Movies: If Beale Street Could Talk

I recently read a review of Barry Jenkins' transcendent film If Beale Street Could Talk that said the film "carves a holy place in a hard, hard world". Indeed, just like Jenkins' deeply humane portrait of a gay, black man in 2016's Moonlight, If Beale Street Could Talk seems too good for this terrible world.

Set in 1970s Harlem, Beale Street follows 19 year old Tish (newcomer KiKi Layne) and 22 year old Fonny (Stephen James, who wowed in Sam Esmail's Homecoming earlier this year). Tish and Fonny are childhood friends who grew into lovers. "There was no cause for shame between us" Tish narrates. The two are planning to find an apartment and get married when Fonny is accused of rape, despite having a solid alibi. He is jailed and the trial date keeps getting pushed back when the woman who accused him leaves the country. Meanwhile, Tish finds out she's pregnant.
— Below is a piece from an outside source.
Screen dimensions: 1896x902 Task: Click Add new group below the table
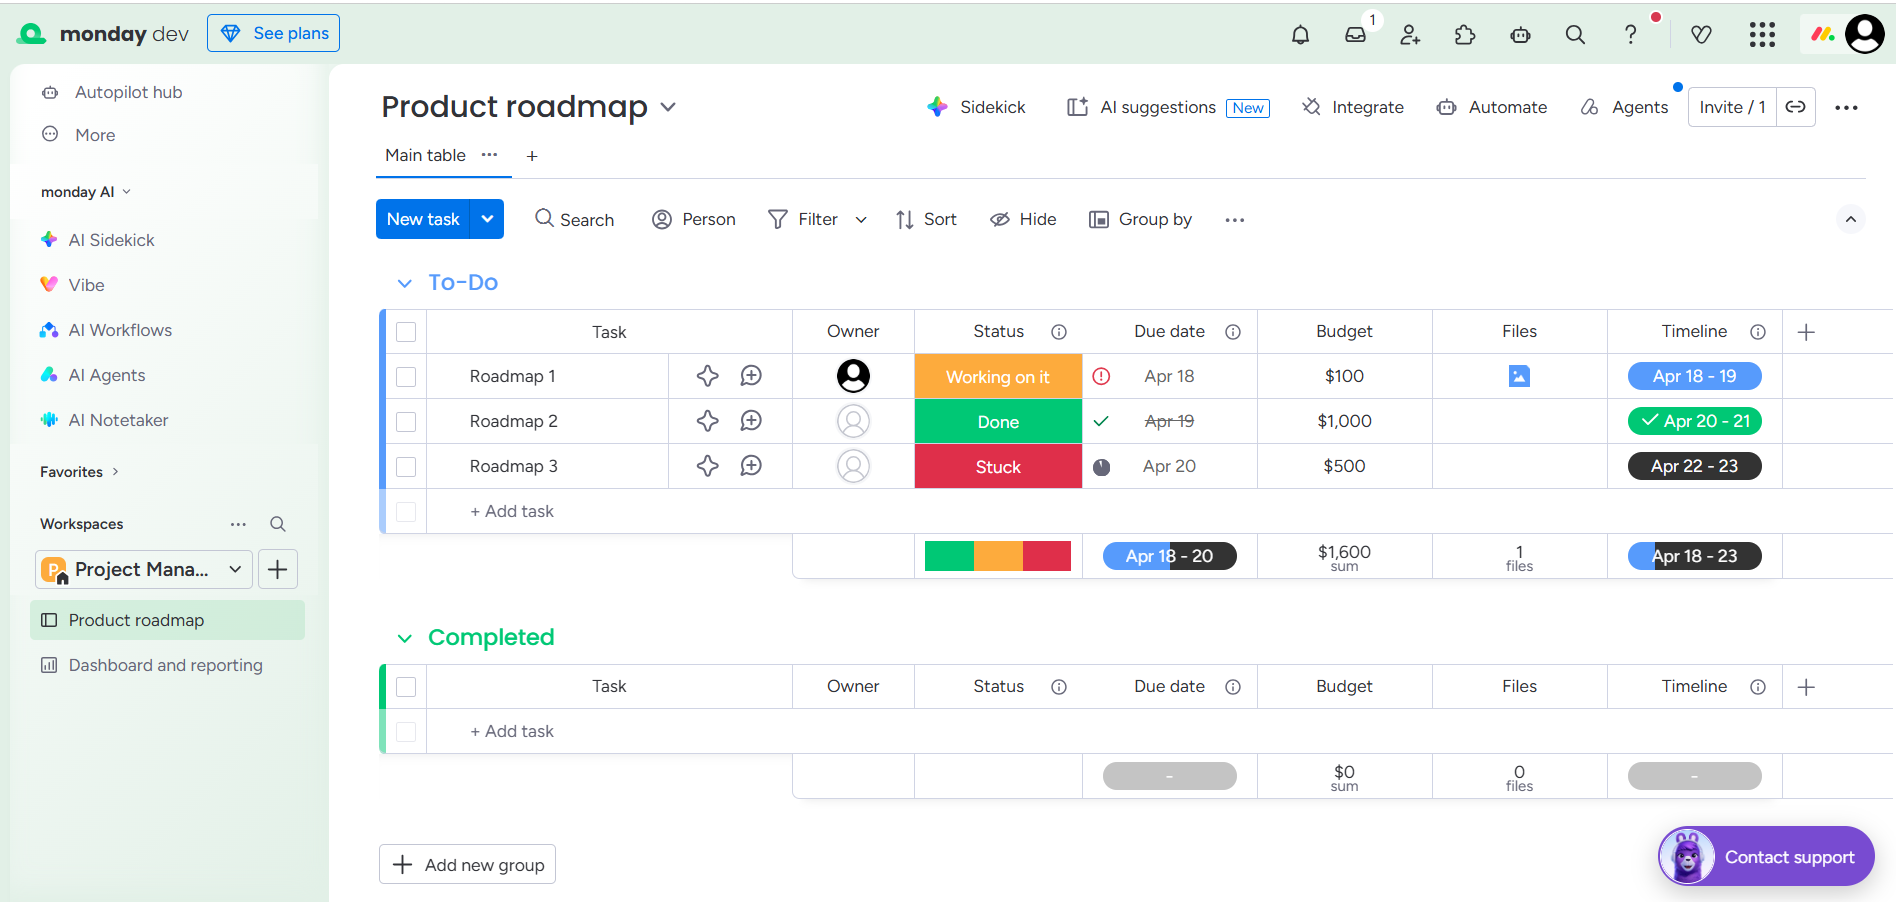click(467, 864)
The plot weaves back and forth between the present (Fonny in prison) and the not too distant past (the lovers struggling to find a place to live in a city that won't rent to two black people). Much like Moonlight, Jenkins is able to infuse suffering and injustice with beauty--not because there is something inherently beautiful about suffering, but rather because love and family and beauty keep happening despite suffering. It's really remarkable what Jenkins has created in his portrayals of black life in the United States. Even I can't fully quantify it in words.
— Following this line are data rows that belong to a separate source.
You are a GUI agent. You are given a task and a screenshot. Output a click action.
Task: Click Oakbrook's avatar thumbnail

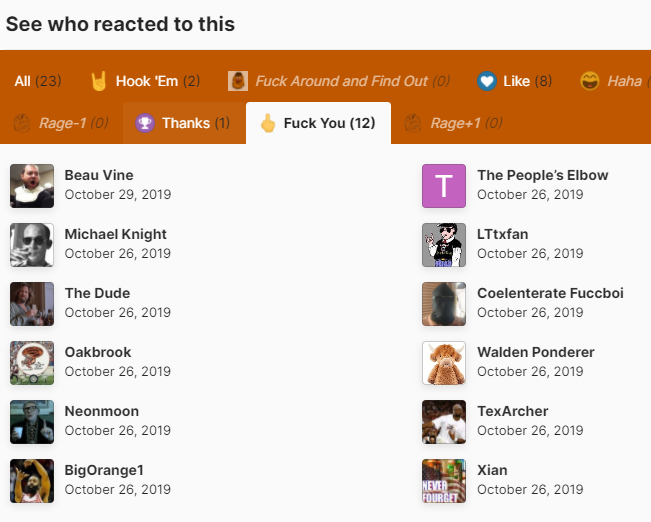point(32,363)
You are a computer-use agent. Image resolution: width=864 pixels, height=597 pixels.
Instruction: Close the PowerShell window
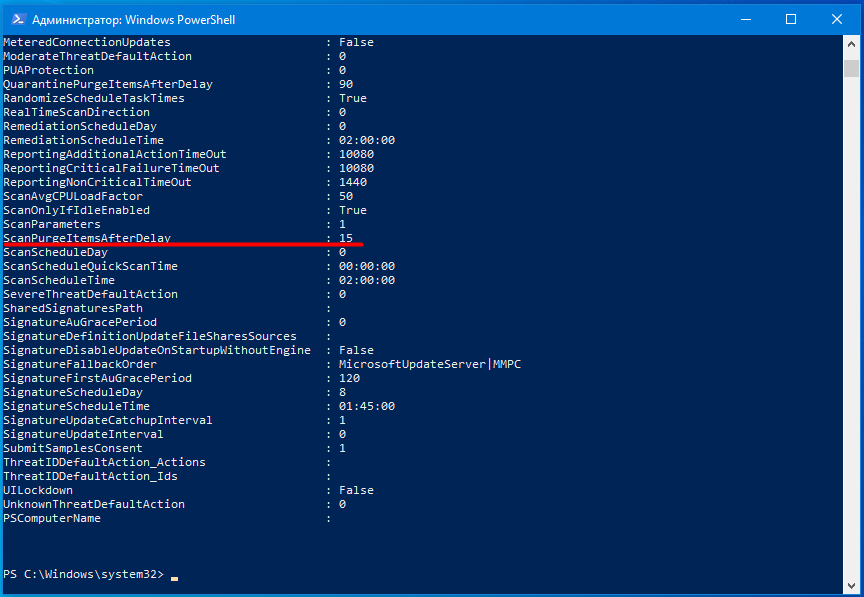pyautogui.click(x=837, y=19)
Beale Street is heartbreaking, though not devastating. It shows that life goes on despite hardships. People fight, adapt, and step up to help each other--in particular, the black community of families around Tish and Fonny do what they can to give help, or at least hope, to the two young people who are forcibly separated for no reason other than the authority of a racist cop (Ed Skrein) who claims he saw Fonny at the scene of the rape. The audience knows that Fonny is innocent and that the cop went out of his way to fuck Fonny over, but it doesn't stop the injustice from happening.
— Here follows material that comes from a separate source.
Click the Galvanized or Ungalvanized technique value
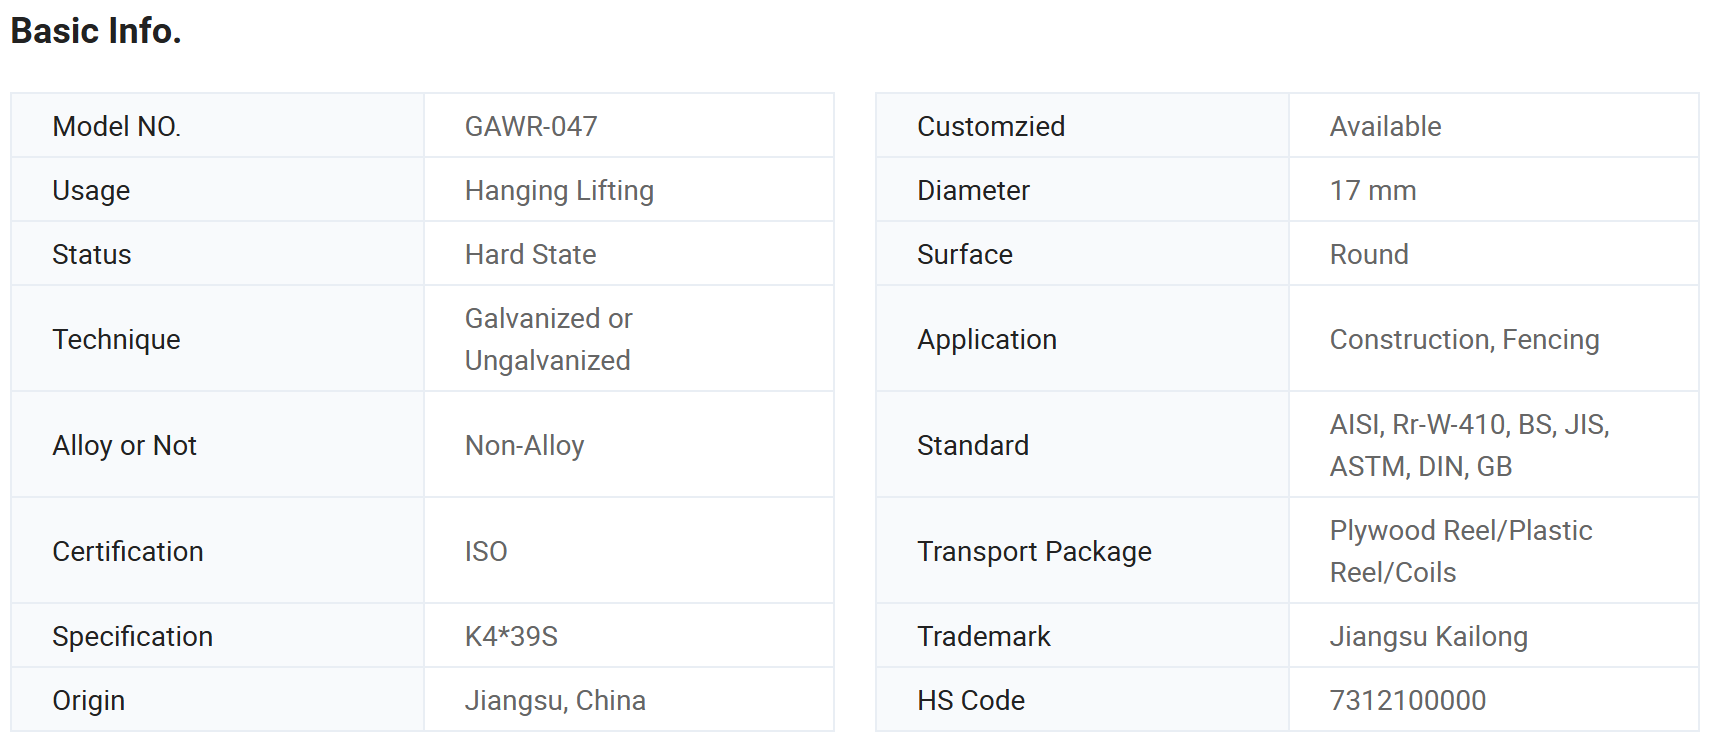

A group of white women sitting in front of me visibly bristled during a scene where Danny (Bryan Tyree Henry, in a brief but powerful role), a friend of Fonny's who was recently released from prison after serving two years on a false car theft charge, says that after being in prison he understands why Malcolm X called the white man "the devil". This scene, more than any other, is deeply upsetting due to Henry's acting--his haunted, sad eyes as he insinuates the violence he faced in prison without giving details. But the audience knows, or at least the smart ones do. Pair this film with Ava DuVernay's 13th and you'll be ready to step up for prison reform.

That's all there is to say about Beale Street. The acting is out of the world, particularly Byran Tyree Henry, but also Regina King as Tish's mother, Sharon, who goes on a heartbreaking journey of her own. The cinematography is sublime and dreamy. The soundtrack is gorgeous. The plot is simple, yet profound. Just go see it.